Jülich: Brandschutz der Stadthalle kostet Jülich gut 600.000 Euro

Jülich: Brandschutz der Stadthalle kostet Jülich gut 600.000 Euro

Ob die Jülicher Stadthalle saniert oder nach einem Abriss neu gebaut wird, ist ein Thema, das nicht nur die Bürgerschaft bewegt. Der größte Veranstaltungsraum der Stadt wurde in unserer großen Umfrage jedenfalls benannt. Nun hat sich die Politik in Gestalt des Planungs-, Umwelt- und Bauausschusses bei der Sondersitzung am Mittwoch mit dem Thema beschäftigt. Kurzum: Es wird teuer — so oder so.

„Brandschutzmaßnahmen zur Aufrechterhaltung des Betriebes“ war das von zwei Fachplanern vorgeschlagene Vorgehen überschrieben. Dazu trugen Architekt Bernd Uppenkamp und Dr.

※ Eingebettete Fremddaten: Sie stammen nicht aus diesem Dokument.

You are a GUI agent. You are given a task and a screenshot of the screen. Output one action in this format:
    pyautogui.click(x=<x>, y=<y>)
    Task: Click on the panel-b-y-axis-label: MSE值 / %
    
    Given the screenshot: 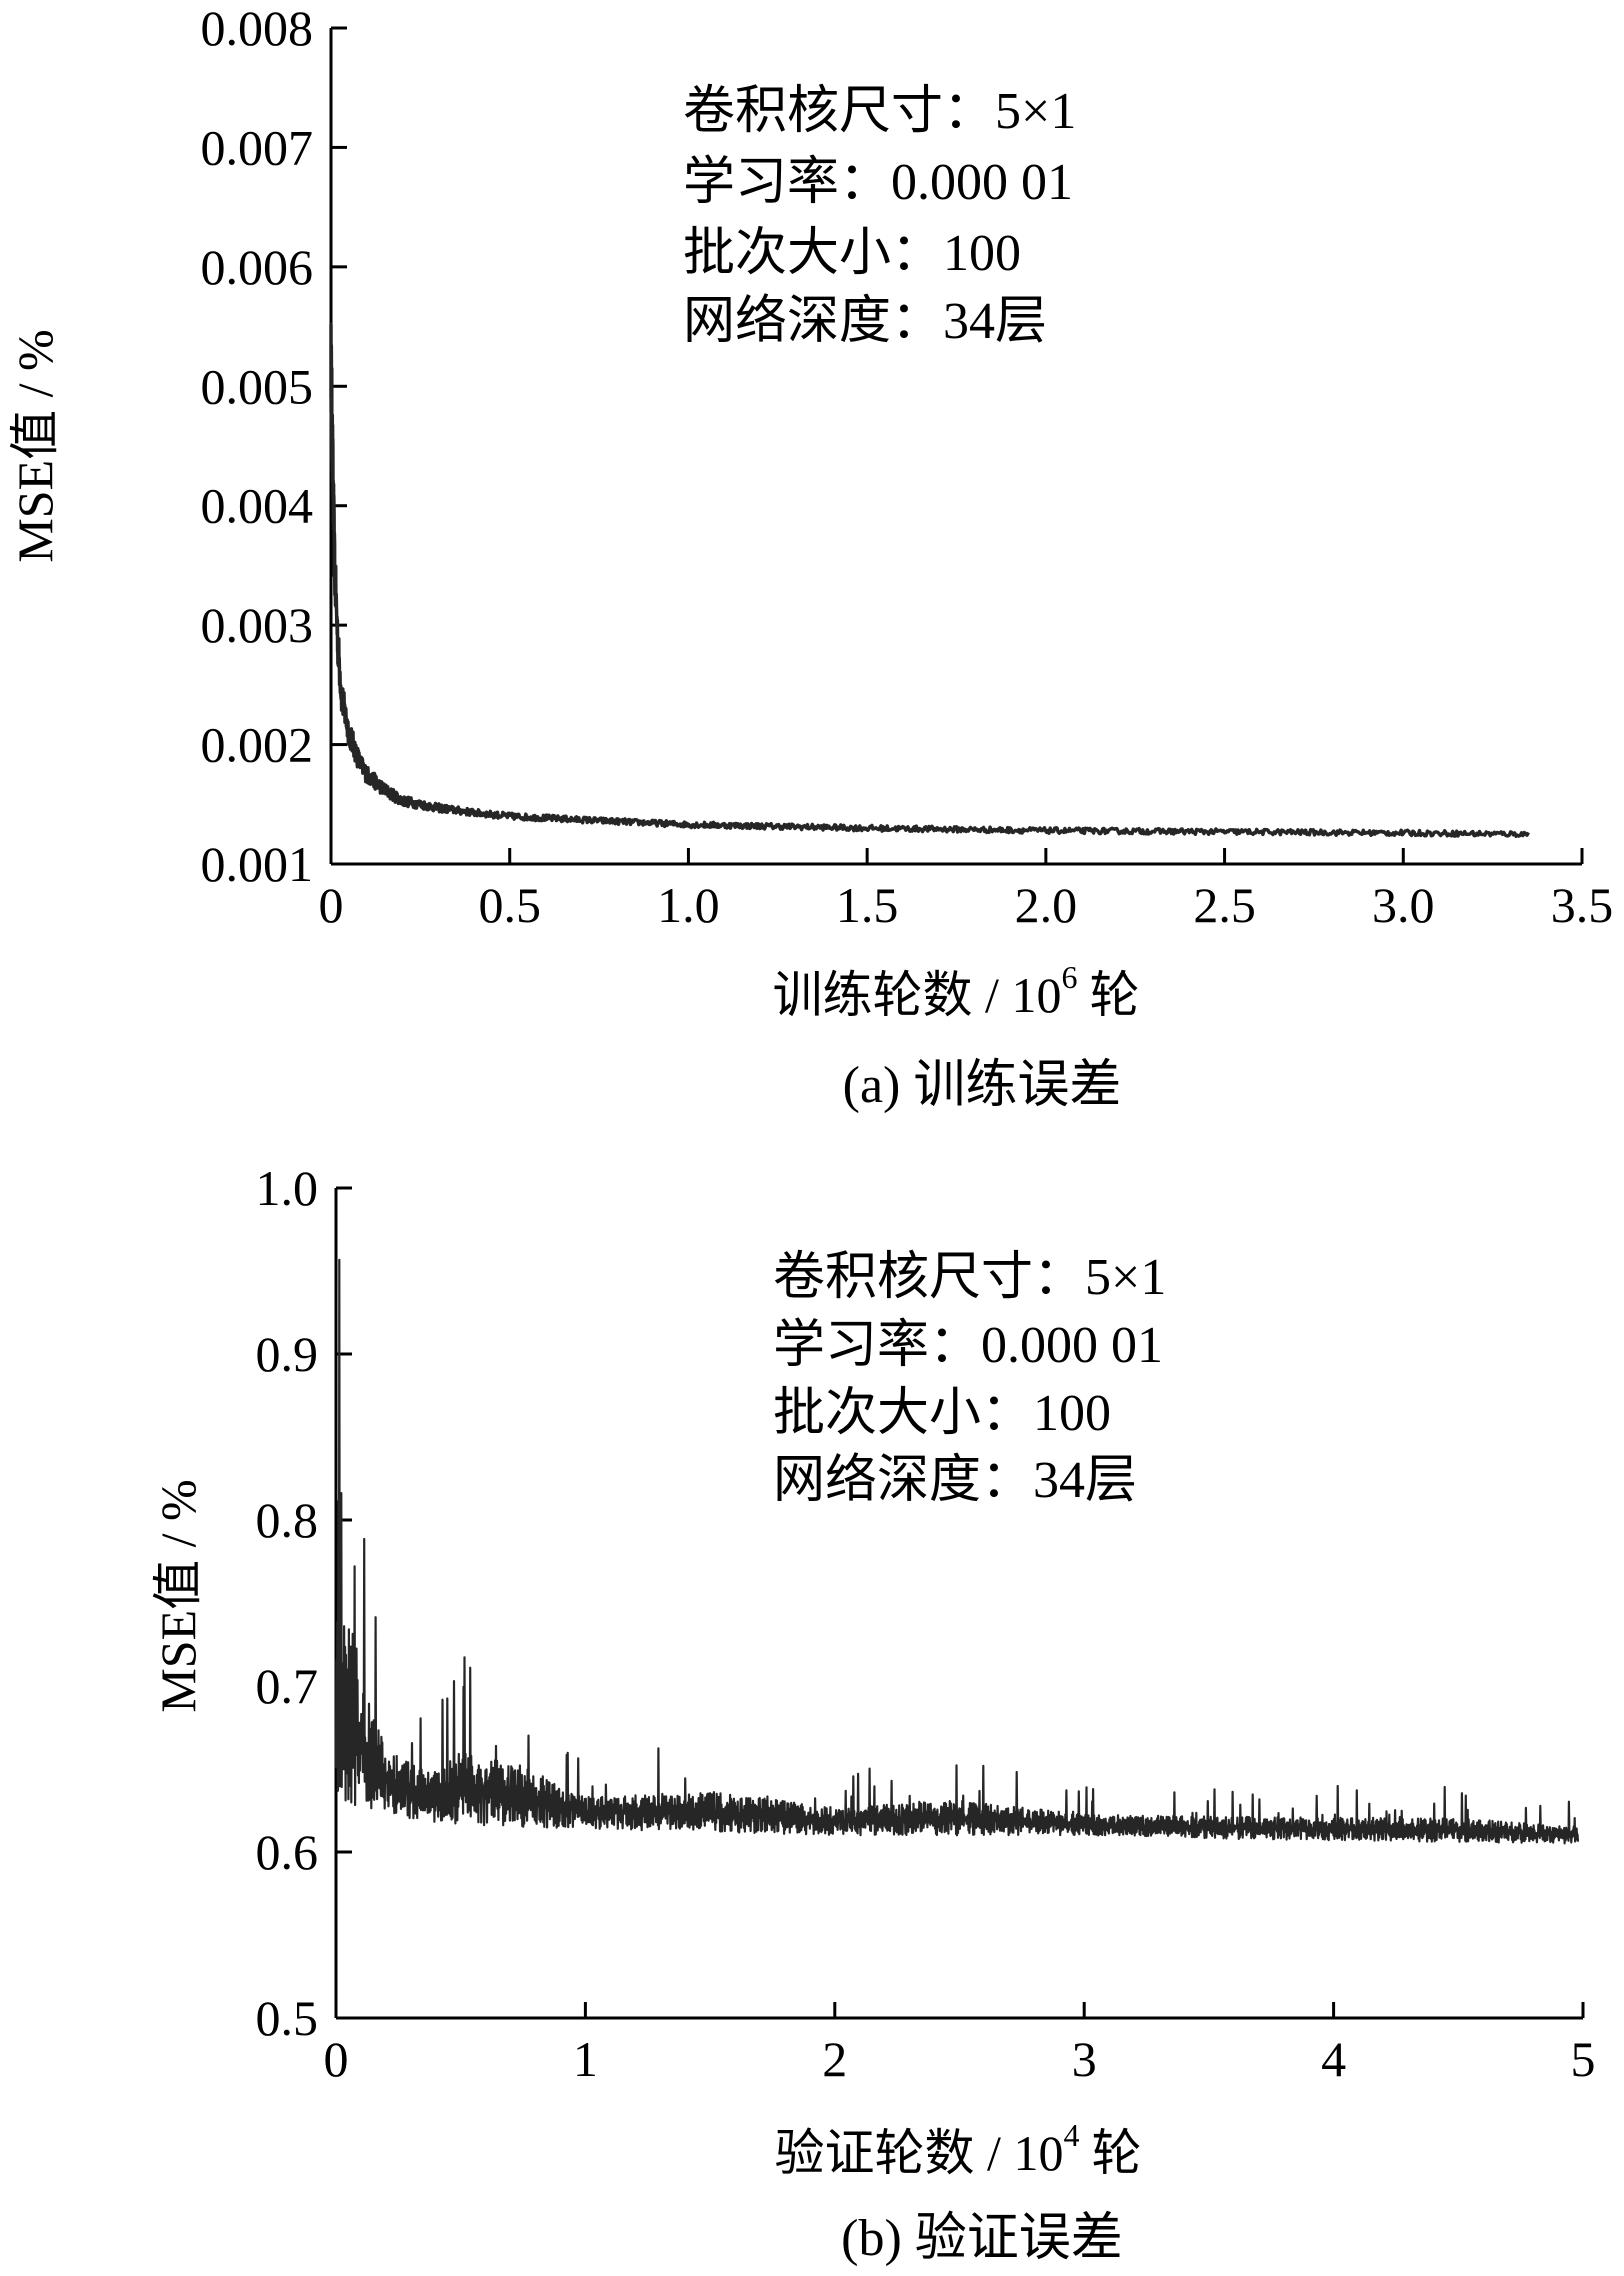 What is the action you would take?
    pyautogui.click(x=178, y=1596)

Siegfried Dauber (Haustechnik) für ihren jeweiligen Fachbereich vor.

„Die Stadthalle ist kein einfaches Gebäude“, hatte eingangs Beigeordneter Martin Schulz auf die besonderen Herausforderungen der Immobilie hingewiesen, die bereits ziemlich alt und mehrfach aus- und umgebaut worden ist sowie neben ihrer Verschachtelung noch weitere Problemzonen aufweist.

Grundlage für den vorgestellten Maßnahmenkatalog ist das Brandschutzkonzept von BFT Cognos von Dezember 2013, das grundlegende Defizite des Brandschutzes bei der Sicherung von Rettungs- und Brandangriffswegen sowie bei der Verhinderung der Ausbreitung eines Brandes bzw. von Rauch identifiziert hatte.

Im Bestand vorhanden ist bereits eine große Zahl von Brandschutzwänden, die indes den Aufwand bei der Haustechnik in die Höhe treiben, denn die bereits vorhandenen Lüftungsleitungen müssen an den Durchlässen mittels Lüftungsklappen an insgesamt 15 Stellen abgeschottet werden. Bei zwei Umkleiden, die sich im Zwischengeschoss der Stadthalle befinden und die derzeit gesperrt sind, ist ebenfalls eine brandschutztechnische Abschottung notwendig, um diese wieder nutzen zu dürfen.

Auf der baulichen Seite sind die Entrauchung von Treppenhaus und Foyer sowie die brandsichere Umkleidung von Stützen weitere neuralgische Punkte. Im Obergeschoss ist die Erstellung von Rauchabzügen übers Dach und der Austausch von Türen geplant. Die Sperrung der dort vorhandenen Empore für das Publikum soll bestehen bleiben.

Auf haustechnischer Seite ist neben den Leitungen die Abschottung der Lüftungszentrale unabdingbar. Der zugehörige Schaltschrank läuft im Notbetrieb und ist, so Dr. Dauber, „in gefährlichem Zustand“, was eine Erneuerung dringend notwendig mache.

Ein weiterer Punkt ist die Wärmeversorgung der Stadthalle, die derzeit noch von der alten Schirmerschule her erfolgt. Der Experte nannte hier zwei Möglichkeiten: Eine Mehrkesselanlage mit Gasanschluss, der noch gelegt werden müsste, oder eine separates Kesselhaus mit Öltank. Die Kosten für beide Alternativen seien in etwa gleich. Als Gesamtkosten ergibt das Maßnahmenpaket gut 600.000 Euro, woraus sich die Gretchenfrage ableitet, die Christian Klems (UWG Jül) stellte: „Sind wir bereit, so viel zu investieren?“

„Damit haben wir immer noch die alte Kiste“, sagte Beigeordneter Martin Schulz, aber im Moment gebe es keine Alternative. Eine endgültige Antwort geben wohl die Haushaltsberatungen.